真冬の凛とした冷気につつまれた一月の末、倉敷市酒津の高梁川西岸にある兜山窯の工房を訪ねた。ここで作陶にいそしむのは岡本達弥さん。祖父・父と続く酒津焼兜山窯の3代目として作品作りに精を出している。 昭和50年生まれの岡本さん。倉敷市阿知の実家が店を兼ねていたこともあり、幼い頃から祖父と父の作品を身近に触れながら過ごしたという。ところが本人曰く「当時、作陶の経験はほとんどありません」と意外な言葉。「僕は長男なので後を継ぐのが当たり前という環境でしたが、高校までは、ものづくりや美術に関する世界を広く学びたかったのです。でも、そのことが今すごく生きています」と、岡本さん。
下の部分に黒い色の釉薬を使用して焼き上げた、深みのある仕上がりが印象的な花器。彫り込みを入れたデザインが、作品の存在感を際立たせている。
創造の幅を広げたあと、大学で陶芸を専攻した岡本さんは、卒業後、兜山窯で本格的な作陶に着手。土づくりや釉薬の生成などには大変苦労したといいつつも、個性的な作品を精力的に生み出していく。

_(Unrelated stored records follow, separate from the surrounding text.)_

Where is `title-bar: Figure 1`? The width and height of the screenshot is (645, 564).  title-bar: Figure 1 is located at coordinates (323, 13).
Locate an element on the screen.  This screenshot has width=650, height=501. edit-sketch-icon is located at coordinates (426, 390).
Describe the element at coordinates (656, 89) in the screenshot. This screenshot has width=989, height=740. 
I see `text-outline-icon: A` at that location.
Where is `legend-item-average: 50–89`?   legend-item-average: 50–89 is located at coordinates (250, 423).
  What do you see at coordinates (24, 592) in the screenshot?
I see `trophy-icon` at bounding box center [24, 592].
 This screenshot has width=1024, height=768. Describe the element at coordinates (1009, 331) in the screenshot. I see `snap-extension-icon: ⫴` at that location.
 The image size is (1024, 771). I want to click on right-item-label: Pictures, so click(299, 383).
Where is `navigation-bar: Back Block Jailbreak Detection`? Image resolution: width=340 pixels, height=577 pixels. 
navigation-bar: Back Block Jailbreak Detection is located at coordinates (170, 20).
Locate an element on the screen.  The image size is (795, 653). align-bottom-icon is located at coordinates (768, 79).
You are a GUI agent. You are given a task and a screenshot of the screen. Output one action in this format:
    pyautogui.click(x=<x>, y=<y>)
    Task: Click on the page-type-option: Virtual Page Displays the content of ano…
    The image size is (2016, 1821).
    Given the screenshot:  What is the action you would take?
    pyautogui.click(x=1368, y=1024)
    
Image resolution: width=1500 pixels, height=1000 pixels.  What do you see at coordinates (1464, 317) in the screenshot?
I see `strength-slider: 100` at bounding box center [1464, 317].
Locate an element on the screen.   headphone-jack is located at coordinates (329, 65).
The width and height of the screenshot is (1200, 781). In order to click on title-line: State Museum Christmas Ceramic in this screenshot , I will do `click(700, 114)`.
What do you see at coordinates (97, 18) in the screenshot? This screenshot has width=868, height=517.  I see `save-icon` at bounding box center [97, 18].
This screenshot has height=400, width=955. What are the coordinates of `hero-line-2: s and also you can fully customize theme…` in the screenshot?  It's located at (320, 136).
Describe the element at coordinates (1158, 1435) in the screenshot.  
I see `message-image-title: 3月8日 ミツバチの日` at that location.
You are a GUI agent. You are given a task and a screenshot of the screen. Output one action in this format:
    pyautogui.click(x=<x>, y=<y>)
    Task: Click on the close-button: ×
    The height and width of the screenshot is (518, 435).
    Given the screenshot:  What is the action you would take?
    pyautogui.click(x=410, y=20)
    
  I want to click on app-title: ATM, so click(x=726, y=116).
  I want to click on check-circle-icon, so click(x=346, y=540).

「ここの土は歪みやすく崩れやすい。窯の中でも動きます。でも、だからこそ柔らかさを感じる特徴的な作風になります。釉薬も色々な種類を試行錯誤しながら使うことで作品のバリエーションが増えました」と、難しさを強みとした味わい深い作品が、今、好評を博している。 さて、倉敷生まれ・倉敷育ちの岡本さん。故郷への思いを尋ねると「生まれ育った町ですから倉敷は大好きな場所。でも情報発信が得意でないせいか、まだまだ知られていない魅力が多い。もっとPRが必要ですね」と、今後の課題に言及。自らも陶芸教室を開催予定とのことで、伝統をつなぐ活動にも積極的だ。 酒津焼の魅力を深めながら、時代に即した作品を意欲的に生み出す岡本達弥さん。今後、ますます味わいを増していくのが楽しみだ。
History
- 倉敷市出身。
- 2003年 岡山県美術展にて山陽新聞社賞受賞。
- 2005年 田部美術館大賞「茶の湯の造形展」にて入選。
- 2008年 日本伝統工芸中国支部展にて入選。
- 2014年 美濃陶芸庄六賞茶碗展にて奨励賞受賞及び入選。
- 2015年 現代茶陶展にて入選。